[Some items]
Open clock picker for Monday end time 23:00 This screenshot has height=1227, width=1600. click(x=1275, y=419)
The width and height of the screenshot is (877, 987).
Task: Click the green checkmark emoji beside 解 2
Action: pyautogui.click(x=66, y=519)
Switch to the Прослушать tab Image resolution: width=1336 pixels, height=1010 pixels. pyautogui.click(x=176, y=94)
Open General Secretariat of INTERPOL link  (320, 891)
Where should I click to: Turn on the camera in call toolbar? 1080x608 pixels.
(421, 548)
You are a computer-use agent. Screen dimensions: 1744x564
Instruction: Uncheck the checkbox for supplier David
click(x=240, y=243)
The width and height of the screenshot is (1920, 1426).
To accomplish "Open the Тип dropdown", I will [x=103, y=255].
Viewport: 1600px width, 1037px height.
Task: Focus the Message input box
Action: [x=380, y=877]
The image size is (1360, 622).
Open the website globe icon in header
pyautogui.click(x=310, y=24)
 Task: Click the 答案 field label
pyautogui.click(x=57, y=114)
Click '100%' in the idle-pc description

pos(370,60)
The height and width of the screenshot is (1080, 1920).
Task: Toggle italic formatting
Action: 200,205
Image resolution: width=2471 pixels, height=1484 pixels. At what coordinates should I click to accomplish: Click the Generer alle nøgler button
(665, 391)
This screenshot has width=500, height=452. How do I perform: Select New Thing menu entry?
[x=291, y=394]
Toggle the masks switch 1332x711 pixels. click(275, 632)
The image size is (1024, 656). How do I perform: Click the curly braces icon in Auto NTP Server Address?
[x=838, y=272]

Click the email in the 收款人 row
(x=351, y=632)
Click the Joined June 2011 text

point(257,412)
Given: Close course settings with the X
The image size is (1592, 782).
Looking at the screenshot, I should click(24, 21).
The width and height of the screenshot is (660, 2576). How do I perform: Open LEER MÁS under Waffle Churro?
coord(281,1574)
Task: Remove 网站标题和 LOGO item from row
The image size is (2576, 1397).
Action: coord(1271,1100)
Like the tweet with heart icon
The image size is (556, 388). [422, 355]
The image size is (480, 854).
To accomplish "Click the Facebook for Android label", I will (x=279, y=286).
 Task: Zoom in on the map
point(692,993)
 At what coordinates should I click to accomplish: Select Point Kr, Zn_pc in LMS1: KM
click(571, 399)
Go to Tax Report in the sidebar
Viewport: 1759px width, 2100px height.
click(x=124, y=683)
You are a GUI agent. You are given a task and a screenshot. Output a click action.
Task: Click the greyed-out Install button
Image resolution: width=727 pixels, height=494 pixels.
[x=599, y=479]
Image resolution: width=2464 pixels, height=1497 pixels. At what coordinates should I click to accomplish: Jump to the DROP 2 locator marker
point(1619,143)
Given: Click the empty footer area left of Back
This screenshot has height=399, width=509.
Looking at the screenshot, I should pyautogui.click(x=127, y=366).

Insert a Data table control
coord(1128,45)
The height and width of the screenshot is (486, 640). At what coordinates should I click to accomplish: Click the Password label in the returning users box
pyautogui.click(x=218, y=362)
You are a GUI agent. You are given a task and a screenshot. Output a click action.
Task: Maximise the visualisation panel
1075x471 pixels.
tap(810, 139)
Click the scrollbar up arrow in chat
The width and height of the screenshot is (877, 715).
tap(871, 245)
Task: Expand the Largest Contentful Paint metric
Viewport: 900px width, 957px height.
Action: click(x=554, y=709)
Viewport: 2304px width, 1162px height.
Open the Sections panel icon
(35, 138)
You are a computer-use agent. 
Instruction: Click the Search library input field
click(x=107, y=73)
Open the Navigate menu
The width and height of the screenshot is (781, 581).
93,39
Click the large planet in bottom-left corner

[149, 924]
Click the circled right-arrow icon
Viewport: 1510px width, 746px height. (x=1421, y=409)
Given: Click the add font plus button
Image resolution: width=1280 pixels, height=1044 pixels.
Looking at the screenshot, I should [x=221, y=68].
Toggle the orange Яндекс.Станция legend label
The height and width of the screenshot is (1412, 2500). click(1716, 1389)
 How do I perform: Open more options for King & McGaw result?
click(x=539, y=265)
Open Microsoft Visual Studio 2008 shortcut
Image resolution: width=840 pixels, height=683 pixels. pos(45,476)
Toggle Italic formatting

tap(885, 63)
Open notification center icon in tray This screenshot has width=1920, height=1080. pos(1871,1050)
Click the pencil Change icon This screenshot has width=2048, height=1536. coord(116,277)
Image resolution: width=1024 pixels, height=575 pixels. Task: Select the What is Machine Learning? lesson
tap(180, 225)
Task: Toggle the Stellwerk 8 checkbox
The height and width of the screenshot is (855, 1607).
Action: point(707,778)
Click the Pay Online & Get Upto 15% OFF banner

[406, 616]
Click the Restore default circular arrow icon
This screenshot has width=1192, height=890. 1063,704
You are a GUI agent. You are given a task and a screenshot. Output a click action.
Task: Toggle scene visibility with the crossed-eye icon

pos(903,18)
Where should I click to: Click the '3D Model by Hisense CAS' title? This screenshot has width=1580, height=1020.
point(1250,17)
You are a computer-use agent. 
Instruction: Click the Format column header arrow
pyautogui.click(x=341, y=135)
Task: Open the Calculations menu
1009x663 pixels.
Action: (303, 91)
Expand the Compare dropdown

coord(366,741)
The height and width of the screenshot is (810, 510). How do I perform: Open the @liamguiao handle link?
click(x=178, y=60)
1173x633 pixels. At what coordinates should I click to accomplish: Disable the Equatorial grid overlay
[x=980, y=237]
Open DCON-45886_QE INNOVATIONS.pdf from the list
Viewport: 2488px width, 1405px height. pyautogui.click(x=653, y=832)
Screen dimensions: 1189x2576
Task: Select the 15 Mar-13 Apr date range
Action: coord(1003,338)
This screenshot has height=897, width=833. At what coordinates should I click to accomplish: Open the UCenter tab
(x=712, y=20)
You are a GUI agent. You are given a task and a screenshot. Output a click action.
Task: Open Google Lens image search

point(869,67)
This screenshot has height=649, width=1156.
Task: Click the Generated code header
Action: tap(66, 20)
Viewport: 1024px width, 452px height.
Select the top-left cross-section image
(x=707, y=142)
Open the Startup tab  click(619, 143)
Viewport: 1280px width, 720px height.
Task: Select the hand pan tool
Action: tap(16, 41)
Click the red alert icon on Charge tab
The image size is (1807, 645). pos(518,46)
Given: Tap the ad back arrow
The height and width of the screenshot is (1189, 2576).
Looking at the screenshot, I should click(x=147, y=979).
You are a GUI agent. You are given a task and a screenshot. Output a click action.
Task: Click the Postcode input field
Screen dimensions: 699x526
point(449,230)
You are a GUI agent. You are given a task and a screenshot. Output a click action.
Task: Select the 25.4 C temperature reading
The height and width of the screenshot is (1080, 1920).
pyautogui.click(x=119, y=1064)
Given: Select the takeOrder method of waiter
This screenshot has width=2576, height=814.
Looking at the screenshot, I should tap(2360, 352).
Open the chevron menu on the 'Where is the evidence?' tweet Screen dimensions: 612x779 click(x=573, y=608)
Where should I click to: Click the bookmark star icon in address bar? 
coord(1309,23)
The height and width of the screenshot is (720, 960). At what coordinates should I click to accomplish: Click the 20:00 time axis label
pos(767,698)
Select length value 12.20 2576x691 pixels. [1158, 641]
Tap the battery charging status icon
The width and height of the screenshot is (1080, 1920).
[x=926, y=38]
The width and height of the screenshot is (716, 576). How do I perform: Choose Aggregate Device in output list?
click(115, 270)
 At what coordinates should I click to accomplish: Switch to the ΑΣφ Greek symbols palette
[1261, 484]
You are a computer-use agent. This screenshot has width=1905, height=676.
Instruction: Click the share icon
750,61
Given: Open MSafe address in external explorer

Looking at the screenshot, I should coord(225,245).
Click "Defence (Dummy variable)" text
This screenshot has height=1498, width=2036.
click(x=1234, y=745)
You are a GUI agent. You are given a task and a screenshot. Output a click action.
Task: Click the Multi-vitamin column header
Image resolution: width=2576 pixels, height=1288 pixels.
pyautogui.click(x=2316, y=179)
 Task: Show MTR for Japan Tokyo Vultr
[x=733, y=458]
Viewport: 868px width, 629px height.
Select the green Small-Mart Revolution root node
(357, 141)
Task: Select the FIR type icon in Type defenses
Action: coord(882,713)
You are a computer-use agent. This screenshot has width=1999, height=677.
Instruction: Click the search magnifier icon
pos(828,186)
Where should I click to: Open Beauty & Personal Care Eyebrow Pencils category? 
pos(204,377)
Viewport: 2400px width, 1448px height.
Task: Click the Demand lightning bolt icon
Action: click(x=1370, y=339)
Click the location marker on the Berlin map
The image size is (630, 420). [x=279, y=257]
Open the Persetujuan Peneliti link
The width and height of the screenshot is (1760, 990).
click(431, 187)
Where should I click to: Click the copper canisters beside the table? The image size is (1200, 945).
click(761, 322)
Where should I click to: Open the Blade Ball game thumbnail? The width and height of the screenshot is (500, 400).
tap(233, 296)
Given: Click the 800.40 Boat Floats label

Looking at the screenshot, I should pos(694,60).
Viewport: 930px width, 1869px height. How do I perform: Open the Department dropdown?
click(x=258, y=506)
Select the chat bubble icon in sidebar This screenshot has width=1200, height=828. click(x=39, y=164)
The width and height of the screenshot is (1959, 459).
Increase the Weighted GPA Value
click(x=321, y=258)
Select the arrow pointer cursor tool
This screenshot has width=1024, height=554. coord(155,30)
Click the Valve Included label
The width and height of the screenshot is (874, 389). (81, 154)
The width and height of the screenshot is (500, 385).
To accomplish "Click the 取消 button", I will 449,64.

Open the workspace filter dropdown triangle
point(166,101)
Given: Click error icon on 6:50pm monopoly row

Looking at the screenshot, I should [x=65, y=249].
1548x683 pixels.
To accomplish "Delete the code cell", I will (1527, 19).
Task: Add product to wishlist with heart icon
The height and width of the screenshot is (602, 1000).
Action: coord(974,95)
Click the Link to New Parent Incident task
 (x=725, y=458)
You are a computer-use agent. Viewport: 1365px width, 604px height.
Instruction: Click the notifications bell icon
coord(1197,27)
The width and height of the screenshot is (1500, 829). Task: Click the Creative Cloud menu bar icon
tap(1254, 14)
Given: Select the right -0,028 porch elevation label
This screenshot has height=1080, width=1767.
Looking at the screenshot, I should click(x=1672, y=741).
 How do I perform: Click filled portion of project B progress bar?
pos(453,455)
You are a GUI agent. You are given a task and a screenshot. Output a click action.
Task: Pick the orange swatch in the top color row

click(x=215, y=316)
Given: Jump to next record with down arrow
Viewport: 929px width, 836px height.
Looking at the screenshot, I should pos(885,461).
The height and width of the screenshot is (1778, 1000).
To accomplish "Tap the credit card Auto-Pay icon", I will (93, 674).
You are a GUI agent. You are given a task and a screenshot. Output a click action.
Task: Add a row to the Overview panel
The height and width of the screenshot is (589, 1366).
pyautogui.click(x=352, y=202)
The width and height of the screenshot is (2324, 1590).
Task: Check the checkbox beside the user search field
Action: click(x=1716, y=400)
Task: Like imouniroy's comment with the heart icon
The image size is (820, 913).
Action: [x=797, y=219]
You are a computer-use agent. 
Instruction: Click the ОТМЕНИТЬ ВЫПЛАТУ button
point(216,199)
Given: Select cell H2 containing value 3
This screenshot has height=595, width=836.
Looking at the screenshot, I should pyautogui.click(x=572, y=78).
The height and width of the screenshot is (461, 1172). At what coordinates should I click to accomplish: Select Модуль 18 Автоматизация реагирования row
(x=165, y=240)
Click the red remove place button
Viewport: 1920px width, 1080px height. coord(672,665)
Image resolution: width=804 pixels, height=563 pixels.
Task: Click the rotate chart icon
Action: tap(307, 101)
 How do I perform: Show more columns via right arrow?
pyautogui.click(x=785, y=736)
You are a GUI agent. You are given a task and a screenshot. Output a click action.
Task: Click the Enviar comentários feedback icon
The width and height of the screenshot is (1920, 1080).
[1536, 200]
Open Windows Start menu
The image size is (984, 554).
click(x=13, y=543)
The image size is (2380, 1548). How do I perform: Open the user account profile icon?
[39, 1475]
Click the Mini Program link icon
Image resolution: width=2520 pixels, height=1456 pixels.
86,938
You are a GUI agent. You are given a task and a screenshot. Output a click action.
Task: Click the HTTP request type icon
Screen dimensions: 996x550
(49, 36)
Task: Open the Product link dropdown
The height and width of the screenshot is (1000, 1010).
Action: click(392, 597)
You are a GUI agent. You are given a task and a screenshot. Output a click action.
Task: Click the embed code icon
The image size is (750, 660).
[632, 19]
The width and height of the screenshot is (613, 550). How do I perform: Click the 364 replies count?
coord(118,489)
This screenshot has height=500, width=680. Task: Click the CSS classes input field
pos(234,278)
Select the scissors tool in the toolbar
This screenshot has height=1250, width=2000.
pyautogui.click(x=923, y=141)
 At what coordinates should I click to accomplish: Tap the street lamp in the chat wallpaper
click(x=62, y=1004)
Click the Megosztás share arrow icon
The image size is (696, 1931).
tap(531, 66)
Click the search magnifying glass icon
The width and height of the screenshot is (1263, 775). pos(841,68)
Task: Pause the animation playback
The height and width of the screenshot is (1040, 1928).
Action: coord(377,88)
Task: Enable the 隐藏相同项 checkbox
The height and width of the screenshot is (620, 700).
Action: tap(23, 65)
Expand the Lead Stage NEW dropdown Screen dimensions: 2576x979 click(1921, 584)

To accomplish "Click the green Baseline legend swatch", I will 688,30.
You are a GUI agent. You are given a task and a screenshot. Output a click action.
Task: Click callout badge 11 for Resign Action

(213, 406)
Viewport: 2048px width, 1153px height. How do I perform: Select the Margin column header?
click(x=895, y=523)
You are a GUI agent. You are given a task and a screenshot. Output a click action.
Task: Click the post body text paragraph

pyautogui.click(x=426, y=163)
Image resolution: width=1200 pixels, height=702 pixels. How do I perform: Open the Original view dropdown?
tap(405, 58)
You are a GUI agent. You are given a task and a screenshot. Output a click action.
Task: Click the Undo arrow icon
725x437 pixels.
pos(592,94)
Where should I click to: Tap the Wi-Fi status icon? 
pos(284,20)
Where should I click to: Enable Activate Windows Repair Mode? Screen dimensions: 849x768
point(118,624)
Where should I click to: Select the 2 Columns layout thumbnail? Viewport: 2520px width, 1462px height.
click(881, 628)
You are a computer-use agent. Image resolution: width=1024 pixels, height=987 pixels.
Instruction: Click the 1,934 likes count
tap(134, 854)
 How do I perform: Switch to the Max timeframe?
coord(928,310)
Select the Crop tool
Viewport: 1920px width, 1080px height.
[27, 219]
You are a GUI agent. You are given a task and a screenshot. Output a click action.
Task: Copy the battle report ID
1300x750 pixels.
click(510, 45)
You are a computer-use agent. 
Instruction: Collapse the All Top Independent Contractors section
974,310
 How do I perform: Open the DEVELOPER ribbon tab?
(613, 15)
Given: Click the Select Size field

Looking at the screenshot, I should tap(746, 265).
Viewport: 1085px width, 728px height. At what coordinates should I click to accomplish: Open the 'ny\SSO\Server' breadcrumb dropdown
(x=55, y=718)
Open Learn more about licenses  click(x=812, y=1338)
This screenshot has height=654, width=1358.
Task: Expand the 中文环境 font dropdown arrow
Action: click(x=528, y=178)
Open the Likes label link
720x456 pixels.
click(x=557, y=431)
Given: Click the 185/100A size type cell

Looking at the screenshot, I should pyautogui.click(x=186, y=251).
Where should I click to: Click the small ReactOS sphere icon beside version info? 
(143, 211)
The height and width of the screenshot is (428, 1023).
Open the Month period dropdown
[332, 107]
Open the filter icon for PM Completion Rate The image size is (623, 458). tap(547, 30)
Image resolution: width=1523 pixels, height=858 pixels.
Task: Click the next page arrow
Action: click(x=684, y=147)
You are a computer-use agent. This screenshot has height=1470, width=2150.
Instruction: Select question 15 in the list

Exercise aim -> Arrange everything from the start of the items down to the line containing "Action: pyautogui.click(x=66, y=519)" as a Markdown table with the columns Position and Text. Skip blank lines.

Solution below ->
| Position | Text |
|---|---|
| 1 | Open clock picker for Monday end time 23:00 This screenshot has height=1227, width=1600. click(x=1275, y=419) |
| 2 | The width and height of the screenshot is (877, 987). |
| 3 | Task: Click the green checkmark emoji beside 解 2 |
| 4 | Action: pyautogui.click(x=66, y=519) |